EXERCISE DIRECTIONS:
From the entries below, copy exactly the lines from the one that contains "You are a computer-use agent. The height" through the one that contains "Given: Click the Refresh", both included, and only those.

*** Opening DATA TO USE ***

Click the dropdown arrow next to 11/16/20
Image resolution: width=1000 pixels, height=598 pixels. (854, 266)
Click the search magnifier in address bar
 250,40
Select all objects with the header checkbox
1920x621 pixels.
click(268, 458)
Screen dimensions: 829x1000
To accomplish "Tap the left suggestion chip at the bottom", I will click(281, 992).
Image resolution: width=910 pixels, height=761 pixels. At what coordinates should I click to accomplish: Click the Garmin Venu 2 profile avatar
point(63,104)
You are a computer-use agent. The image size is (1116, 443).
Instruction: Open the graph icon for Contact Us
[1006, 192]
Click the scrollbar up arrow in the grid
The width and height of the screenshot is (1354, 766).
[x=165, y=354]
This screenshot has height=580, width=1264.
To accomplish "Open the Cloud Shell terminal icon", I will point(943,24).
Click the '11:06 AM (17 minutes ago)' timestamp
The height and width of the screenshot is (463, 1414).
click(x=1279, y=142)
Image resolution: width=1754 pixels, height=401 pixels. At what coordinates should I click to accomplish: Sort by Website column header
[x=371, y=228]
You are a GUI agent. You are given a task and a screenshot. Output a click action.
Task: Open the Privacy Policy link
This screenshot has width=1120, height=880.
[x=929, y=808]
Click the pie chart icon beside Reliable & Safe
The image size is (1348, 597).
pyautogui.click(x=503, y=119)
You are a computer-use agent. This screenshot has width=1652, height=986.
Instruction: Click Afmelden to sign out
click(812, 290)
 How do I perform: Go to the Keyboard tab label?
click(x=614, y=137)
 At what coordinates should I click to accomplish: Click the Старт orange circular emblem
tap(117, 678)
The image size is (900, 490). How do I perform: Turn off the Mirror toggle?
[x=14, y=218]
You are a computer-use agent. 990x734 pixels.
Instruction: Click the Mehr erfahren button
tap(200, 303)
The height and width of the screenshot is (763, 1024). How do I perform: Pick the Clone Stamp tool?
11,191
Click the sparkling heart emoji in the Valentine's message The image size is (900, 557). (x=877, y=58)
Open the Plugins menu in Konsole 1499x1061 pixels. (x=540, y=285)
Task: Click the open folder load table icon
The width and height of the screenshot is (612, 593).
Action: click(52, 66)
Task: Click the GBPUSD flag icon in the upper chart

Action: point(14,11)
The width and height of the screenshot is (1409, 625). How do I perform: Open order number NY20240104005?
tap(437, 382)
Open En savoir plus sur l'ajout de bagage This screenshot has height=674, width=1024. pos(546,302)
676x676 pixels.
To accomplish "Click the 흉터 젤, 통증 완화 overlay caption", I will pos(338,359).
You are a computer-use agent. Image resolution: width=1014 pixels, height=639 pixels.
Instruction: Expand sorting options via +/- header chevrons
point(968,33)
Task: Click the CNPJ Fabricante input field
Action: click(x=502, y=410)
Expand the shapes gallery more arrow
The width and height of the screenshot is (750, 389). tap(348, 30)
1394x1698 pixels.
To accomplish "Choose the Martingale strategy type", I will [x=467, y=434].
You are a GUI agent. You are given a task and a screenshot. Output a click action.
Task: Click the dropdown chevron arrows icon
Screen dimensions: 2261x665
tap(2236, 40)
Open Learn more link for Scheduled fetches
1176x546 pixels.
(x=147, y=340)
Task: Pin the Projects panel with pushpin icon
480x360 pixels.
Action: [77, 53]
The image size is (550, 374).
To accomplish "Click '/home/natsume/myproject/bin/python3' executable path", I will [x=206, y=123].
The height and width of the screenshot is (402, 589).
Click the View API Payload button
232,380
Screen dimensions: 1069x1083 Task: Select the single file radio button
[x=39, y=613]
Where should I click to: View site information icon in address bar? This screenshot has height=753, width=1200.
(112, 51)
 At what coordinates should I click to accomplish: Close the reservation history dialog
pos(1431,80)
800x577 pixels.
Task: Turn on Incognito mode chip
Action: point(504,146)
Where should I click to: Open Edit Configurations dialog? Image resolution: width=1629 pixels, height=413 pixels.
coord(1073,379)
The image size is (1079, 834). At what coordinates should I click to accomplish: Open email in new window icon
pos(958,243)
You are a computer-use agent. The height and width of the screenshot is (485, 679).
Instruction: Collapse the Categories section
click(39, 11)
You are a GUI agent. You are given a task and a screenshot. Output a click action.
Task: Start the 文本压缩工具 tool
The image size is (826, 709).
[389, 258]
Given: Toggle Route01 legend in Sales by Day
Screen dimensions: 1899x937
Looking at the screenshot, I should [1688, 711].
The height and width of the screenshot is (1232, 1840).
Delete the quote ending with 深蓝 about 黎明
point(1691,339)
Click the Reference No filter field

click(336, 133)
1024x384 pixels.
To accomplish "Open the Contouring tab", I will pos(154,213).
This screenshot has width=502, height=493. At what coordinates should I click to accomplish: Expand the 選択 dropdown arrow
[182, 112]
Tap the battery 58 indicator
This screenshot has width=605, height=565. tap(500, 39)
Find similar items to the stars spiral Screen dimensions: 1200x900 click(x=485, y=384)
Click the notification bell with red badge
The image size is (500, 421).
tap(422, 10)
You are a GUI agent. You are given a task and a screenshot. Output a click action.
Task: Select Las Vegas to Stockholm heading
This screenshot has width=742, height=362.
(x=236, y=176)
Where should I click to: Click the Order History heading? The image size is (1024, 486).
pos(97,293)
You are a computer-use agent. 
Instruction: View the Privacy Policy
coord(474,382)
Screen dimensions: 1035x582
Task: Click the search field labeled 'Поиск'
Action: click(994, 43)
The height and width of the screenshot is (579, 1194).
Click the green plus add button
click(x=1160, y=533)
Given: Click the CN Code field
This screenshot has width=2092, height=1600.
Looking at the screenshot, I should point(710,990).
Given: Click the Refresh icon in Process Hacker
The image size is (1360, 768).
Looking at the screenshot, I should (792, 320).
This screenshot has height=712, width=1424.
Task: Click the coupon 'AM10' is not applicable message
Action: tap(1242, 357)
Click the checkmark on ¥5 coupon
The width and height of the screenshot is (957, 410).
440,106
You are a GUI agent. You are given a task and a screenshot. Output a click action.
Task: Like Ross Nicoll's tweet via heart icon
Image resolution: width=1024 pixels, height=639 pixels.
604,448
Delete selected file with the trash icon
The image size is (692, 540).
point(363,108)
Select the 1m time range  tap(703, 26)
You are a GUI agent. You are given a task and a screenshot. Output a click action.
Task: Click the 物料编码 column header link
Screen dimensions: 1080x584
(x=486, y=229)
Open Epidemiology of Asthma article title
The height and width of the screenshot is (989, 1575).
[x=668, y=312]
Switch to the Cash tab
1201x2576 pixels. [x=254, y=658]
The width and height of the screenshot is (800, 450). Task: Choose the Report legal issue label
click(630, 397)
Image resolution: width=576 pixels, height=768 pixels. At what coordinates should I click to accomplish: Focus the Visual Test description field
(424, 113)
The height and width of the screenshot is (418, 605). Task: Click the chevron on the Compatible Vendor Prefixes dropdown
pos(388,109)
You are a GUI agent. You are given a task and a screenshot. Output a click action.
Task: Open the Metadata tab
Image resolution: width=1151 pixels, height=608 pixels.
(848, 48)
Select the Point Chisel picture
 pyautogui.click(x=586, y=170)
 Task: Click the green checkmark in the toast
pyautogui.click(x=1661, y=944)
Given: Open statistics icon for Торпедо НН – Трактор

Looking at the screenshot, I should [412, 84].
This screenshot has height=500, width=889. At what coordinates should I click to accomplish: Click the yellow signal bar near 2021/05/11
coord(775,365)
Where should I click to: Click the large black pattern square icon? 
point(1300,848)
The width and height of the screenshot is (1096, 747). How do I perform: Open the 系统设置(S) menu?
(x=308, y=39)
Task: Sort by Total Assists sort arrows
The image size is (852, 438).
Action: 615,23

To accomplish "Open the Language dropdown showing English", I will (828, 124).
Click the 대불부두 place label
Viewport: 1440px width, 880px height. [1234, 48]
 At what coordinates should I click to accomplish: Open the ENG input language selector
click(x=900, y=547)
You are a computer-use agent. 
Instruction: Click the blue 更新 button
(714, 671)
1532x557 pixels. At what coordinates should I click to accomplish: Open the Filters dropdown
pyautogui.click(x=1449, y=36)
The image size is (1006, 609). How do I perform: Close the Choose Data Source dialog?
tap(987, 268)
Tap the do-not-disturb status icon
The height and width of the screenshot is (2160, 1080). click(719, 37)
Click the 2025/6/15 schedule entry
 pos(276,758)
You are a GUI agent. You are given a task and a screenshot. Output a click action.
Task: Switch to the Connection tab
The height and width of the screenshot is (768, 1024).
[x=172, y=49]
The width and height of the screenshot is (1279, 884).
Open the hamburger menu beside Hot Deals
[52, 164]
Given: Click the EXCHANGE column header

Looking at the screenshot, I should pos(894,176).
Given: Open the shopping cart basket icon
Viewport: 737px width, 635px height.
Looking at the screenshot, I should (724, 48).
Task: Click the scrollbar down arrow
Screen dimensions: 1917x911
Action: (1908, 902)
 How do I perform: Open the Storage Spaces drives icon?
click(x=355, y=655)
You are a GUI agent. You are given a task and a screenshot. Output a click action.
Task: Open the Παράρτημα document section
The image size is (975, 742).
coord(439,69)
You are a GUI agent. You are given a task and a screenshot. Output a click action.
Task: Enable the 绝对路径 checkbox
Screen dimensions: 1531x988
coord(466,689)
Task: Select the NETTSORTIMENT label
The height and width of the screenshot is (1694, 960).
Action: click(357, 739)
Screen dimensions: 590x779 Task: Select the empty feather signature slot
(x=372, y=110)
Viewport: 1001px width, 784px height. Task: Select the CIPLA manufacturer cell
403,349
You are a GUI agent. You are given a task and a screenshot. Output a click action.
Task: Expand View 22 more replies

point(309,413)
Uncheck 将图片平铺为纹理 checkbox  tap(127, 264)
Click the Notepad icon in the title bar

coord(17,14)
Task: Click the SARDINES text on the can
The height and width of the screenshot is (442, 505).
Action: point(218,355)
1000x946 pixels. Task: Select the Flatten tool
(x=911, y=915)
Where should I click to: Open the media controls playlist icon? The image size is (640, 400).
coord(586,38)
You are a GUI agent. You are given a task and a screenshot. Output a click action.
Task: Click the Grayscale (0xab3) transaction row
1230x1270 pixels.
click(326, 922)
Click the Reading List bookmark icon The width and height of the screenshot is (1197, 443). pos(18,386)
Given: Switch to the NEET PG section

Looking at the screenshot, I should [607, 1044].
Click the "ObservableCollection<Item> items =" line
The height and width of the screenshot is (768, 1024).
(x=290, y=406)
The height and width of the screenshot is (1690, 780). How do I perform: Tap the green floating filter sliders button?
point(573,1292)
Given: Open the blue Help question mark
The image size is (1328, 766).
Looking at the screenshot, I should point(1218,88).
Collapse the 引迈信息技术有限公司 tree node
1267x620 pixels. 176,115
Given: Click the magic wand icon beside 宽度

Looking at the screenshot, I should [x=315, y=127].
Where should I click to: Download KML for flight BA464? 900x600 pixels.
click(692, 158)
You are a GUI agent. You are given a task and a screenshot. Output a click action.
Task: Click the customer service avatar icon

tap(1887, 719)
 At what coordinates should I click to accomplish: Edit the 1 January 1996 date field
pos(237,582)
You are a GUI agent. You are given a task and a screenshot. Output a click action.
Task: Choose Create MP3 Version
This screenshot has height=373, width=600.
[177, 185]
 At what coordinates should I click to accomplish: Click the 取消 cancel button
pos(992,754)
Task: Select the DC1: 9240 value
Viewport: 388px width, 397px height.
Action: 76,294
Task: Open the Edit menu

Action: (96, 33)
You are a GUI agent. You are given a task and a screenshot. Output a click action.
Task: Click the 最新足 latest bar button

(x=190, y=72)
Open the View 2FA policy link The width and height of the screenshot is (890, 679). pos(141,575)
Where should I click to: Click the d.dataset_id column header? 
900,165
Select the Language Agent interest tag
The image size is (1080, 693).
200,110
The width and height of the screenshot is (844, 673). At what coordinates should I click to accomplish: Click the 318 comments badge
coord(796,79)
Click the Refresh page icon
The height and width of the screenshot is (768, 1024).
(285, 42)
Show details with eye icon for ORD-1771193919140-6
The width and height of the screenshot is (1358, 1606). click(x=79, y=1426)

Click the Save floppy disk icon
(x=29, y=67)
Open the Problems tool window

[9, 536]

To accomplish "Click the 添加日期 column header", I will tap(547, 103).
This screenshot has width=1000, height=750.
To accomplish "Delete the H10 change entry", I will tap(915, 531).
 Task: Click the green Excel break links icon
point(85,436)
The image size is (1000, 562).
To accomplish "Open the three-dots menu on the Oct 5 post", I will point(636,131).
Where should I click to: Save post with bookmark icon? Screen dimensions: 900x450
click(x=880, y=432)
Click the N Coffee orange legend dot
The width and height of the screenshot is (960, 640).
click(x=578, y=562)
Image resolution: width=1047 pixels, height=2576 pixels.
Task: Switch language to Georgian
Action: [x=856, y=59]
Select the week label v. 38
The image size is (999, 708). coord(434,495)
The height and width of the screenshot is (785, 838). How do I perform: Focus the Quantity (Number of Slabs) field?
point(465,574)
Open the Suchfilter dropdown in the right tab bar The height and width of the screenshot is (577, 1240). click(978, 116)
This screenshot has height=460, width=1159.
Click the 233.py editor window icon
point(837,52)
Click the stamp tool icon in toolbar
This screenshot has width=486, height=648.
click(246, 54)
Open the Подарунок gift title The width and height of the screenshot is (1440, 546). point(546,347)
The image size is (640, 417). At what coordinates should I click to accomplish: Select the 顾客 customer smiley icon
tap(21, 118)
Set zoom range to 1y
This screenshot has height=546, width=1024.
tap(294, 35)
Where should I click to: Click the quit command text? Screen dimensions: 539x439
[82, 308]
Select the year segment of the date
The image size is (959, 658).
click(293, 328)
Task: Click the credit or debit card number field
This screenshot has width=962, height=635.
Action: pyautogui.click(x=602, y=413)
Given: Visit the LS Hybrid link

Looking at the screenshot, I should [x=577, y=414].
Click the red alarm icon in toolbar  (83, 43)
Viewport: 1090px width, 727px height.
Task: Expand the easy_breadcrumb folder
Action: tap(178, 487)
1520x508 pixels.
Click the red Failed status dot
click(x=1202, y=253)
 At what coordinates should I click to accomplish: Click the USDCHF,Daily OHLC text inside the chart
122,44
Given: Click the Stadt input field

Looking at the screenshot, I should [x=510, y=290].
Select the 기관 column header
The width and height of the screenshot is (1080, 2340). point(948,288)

*** Closing DATA TO USE ***

REPLY TO THE TASK:
You are a computer-use agent. The height and width of the screenshot is (485, 679).
Instruction: Collapse the Categories section
click(39, 11)
You are a GUI agent. You are given a task and a screenshot. Output a click action.
Task: Start the 文本压缩工具 tool
The image size is (826, 709).
[389, 258]
Given: Toggle Route01 legend in Sales by Day
Screen dimensions: 1899x937
Looking at the screenshot, I should [1688, 711].
The height and width of the screenshot is (1232, 1840).
Delete the quote ending with 深蓝 about 黎明
point(1691,339)
Click the Reference No filter field

click(336, 133)
1024x384 pixels.
To accomplish "Open the Contouring tab", I will pos(154,213).
This screenshot has width=502, height=493. At what coordinates should I click to accomplish: Expand the 選択 dropdown arrow
[182, 112]
Tap the battery 58 indicator
This screenshot has width=605, height=565. tap(500, 39)
Find similar items to the stars spiral Screen dimensions: 1200x900 click(x=485, y=384)
Click the notification bell with red badge
The image size is (500, 421).
tap(422, 10)
You are a GUI agent. You are given a task and a screenshot. Output a click action.
Task: Select Las Vegas to Stockholm heading
This screenshot has width=742, height=362.
(x=236, y=176)
Where should I click to: Click the Order History heading? The image size is (1024, 486).
pos(97,293)
You are a computer-use agent. 
Instruction: View the Privacy Policy
coord(474,382)
Screen dimensions: 1035x582
Task: Click the search field labeled 'Поиск'
Action: click(994, 43)
The height and width of the screenshot is (579, 1194).
Click the green plus add button
click(x=1160, y=533)
Given: Click the CN Code field
This screenshot has width=2092, height=1600.
Looking at the screenshot, I should point(710,990).
Given: Click the Refresh icon in Process Hacker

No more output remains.